TRY IT: Within these entries, which lines include the string "computer"? Copy each one.

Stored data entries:
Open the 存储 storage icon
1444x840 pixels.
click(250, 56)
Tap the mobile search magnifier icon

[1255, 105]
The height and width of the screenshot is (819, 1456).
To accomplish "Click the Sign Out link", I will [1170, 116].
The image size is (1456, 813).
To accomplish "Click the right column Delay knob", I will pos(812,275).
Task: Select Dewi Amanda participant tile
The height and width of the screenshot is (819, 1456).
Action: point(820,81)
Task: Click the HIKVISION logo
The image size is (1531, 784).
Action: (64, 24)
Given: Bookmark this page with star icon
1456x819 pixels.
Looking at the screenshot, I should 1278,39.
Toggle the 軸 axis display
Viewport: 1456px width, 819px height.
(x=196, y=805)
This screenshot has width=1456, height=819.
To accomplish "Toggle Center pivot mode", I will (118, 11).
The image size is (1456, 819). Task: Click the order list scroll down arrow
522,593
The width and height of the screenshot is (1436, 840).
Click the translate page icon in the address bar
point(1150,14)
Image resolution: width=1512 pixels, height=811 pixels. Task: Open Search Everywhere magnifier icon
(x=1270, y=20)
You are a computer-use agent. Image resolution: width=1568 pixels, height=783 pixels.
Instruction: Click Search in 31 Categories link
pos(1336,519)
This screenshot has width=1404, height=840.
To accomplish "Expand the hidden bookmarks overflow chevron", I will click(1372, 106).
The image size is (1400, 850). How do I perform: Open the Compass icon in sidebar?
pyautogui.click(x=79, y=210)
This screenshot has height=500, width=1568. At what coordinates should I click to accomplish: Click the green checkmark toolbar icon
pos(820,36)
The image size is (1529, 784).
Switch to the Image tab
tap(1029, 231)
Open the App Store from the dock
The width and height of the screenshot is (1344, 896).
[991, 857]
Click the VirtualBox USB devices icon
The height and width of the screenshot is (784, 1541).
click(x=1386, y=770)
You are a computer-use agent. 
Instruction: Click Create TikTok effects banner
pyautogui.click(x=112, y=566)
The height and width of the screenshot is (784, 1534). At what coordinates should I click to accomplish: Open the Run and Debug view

ANSWER TO THE EXERCISE:
You are a computer-use agent. Image resolution: width=1568 pixels, height=783 pixels.
You are a computer-use agent. 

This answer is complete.